Time spent with Innes Ireland – as with so many extroverts – could veer wildly between great fun and acute embarrassment.

Dear old Innes – a former paratrooper – never suffered fools gladly. And he enjoyed a drink, and larkin’ about… and a sing-song. After a convivial dinner, what many regard as normal social constraints could speedily evaporate. Over many years – just like his kindred spirit John Bolster – his deafening songs about the spreading chestnut tree (with full gesture repertoire), John and Mary in the dairy, itinerant officers crossing the Rhine, or Der Führer’s testicular deficit – not to mention the bridge at midnight – enlivened (and sometimes emptied) many an establishment. But sometimes Innes’s often heated exuberance in face of adversity, or of what he perceived as petty officialdom, also demonstrated itself vividly on track.

A fine example occurred 50 years ago, in August 1963, during the Tourist Trophy race at Goodwood. Innes had won there the previous year in the UDT-Laystall team’s pale-green Ferrari 250GTO. This time around he and Bruce McLaren had been engaged by Aston Martin to drive the factory team’s majestic pair of Project 214 Coupés.

These cars were later airily recalled by team chief John Wyer as being “rule-benders using similar box-section girder chassis frames to the prototype-class Project 215… distinctly non-production, but we didn’t think anyone would look too closely, and so it proved”. The 214s had 3750cc engines while the Project 215 used a full 4-litre unit.

The Project 214s’ body shape benefited from considerable wind tunnel development. John Wyer recalled them as being “very good cars… extremely fast… the first officially to exceed 300kph down Mulsanne”. Innes certainly loved his car at Le Mans: “Quite viceless – you got in and drove and it behaved impeccably. You just sat back and let it go, and didn’t it go!” But cast Hepworth & Grandage pistons – instead of forged, as originally intended – ruined Le Mans ’63 for the Aston team as the crowns failed on both cars.

Freshly forged pistons arrived in time for the Goodwood TT, where Innes and Bruce relished taking the fight to Ferrari. But then officialdom stepped in…

Rules is rules. The new cars had been homologated with 5½-inch wheel rims. Soon after homologation, Dunlop had introduced broader racing tyres, demanding new 6½-inch rims. Thus equipped, the cars had then been accepted by the normally picky ACO scrutineers at Le Mans. So it was hardly surprising that Aston subsequently trundled to Goodwood expecting a warm home welcome…

Instead, RAC scrutineer Stuart Procter – renowned as a stiff-backed stickler – spotted the wheel and tyre-size change, checked Aston’s homologation papers and rejected the wider rims, insisting upon the homologated 5½-inchers – or “You’re not running in my motor race.” Despite Wyer’s vociferous protests, and diplomatic gymnastics by BARC secretary John Morgan (who feared losing his race’s most charismatic home team entries), Procter proved immoveable.
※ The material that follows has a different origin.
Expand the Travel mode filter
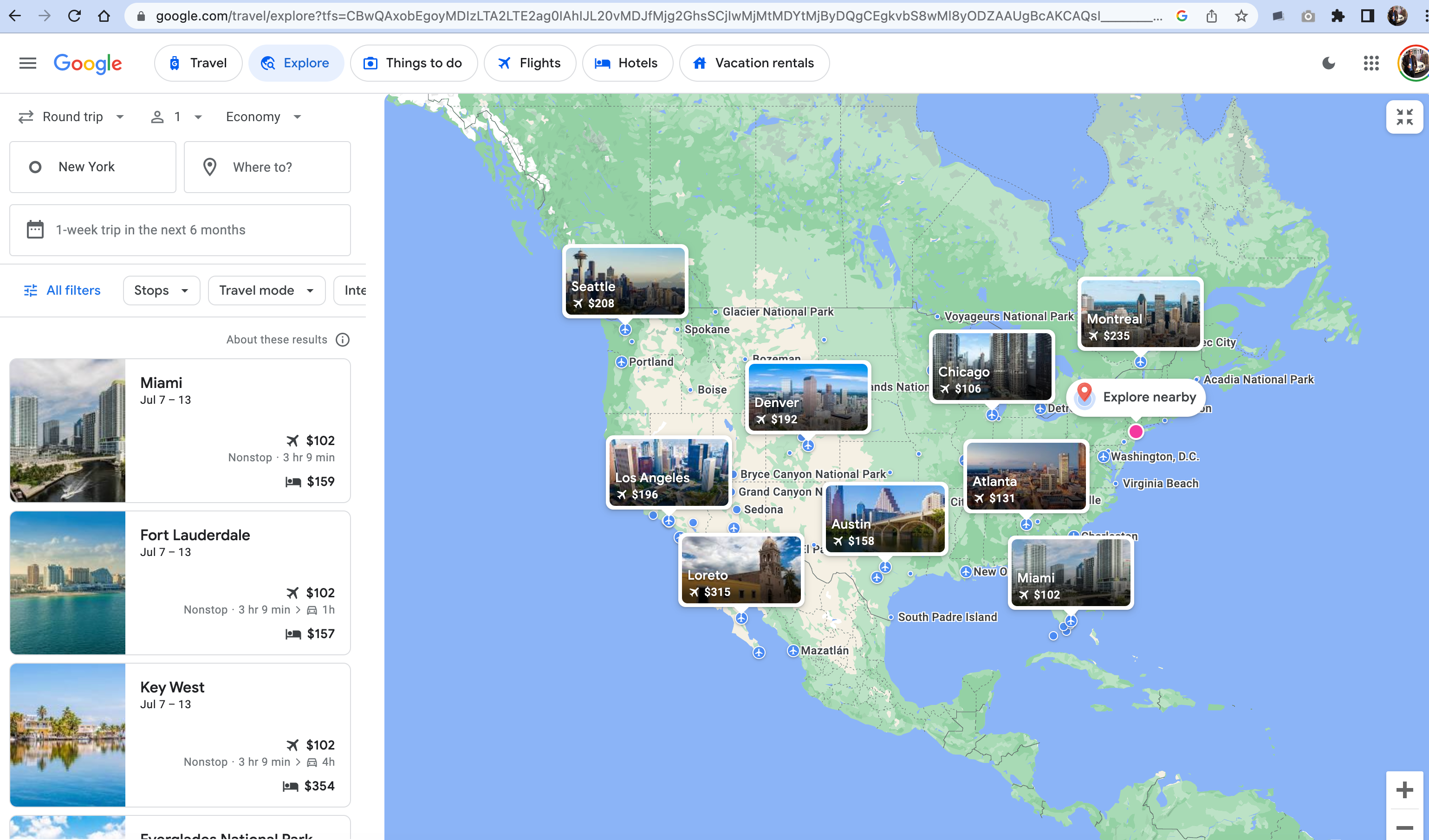This screenshot has width=1429, height=840. point(264,290)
The best he would permit was fitting the new-size tyres on the homologated 5½-inch rims.

Even ‘Death Ray’ – as John Wyer was known for his piercing gaze – quickly recognised he had met his match. The argument that Le Mans had accepted the larger rims, and that the production DB4GTs were being fitted with 6½-inch rims as new, were summarily dismissed. The paperwork was king.
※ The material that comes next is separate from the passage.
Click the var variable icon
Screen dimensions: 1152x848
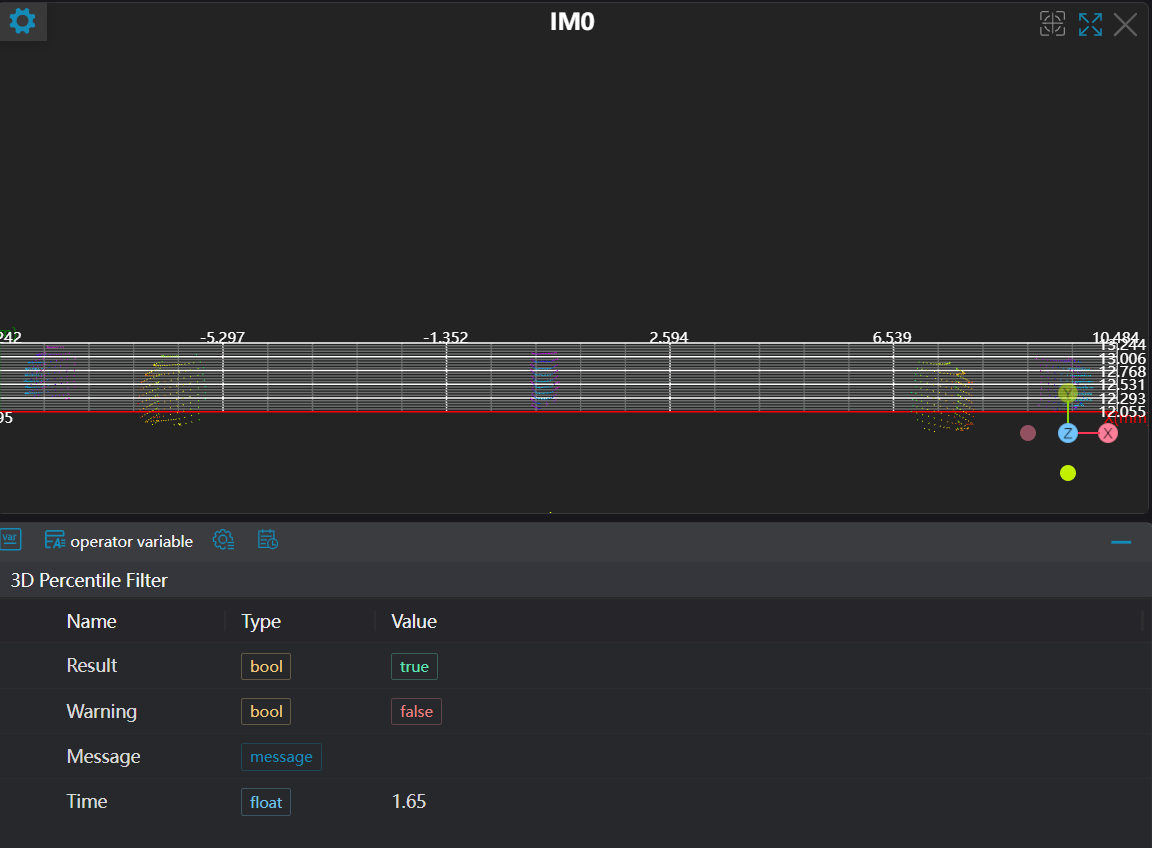pyautogui.click(x=10, y=540)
Ireland and McLaren were concerned at how the cars would handle with their fat tyres wobbling around. After running the big rims in first practice, when Innes was competitive with the fastest Ferraris, the narrower rims were fitted for the second session. Sure enough the big cars wobbled around like jellies on springs.

Ireland fumed: “Bloody scrutineers! The track was measured with the car on 6½-inch rims and a different off-set, so effectively the track on the 5½-inch rims was something like 4½-inches narrower than on the other wheels. I told John Wyer to stuff the scrutineers and tell them we wouldn’t race… If they made us run on 5½-inch rims the car wouldn’t handle worth a damn, whereas on 6½-inch rims we could blow the Ferraris off with no sweat and win the race. But it wasn’t the inch off the rims which killed us, it was the narrower track.
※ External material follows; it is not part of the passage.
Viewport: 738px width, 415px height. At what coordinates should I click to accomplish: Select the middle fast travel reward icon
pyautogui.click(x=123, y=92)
“I was absolutely furious. I could have won the race standing on my head but here was this potential winner (British, for ***** sake!) being made to run in this uncontrollable state…”

He could only manage a time 0.6sec slower in the second session, “After really hanging it out and driving at 12/10ths – but there was no way I could drive like that for four hours.”

After a slow start from the outside of the front row, Innes tailed Graham Hill’s GTO before lunging for the inside line at Woodcote, shouldering the World Champion onto the grass. Innes admitted: “I was driving way over my head and beyond the capabilities of the car on its narrow track and I spun good and proper, flatting the tyres… I made a quick stop for new wheels and as I left I saw the chief scrutineer, who had made us run on the 5½-inch rims, so I slammed on the brakes, opened the door and yelled: ‘Now see what you’ve ****ing well made us do’.”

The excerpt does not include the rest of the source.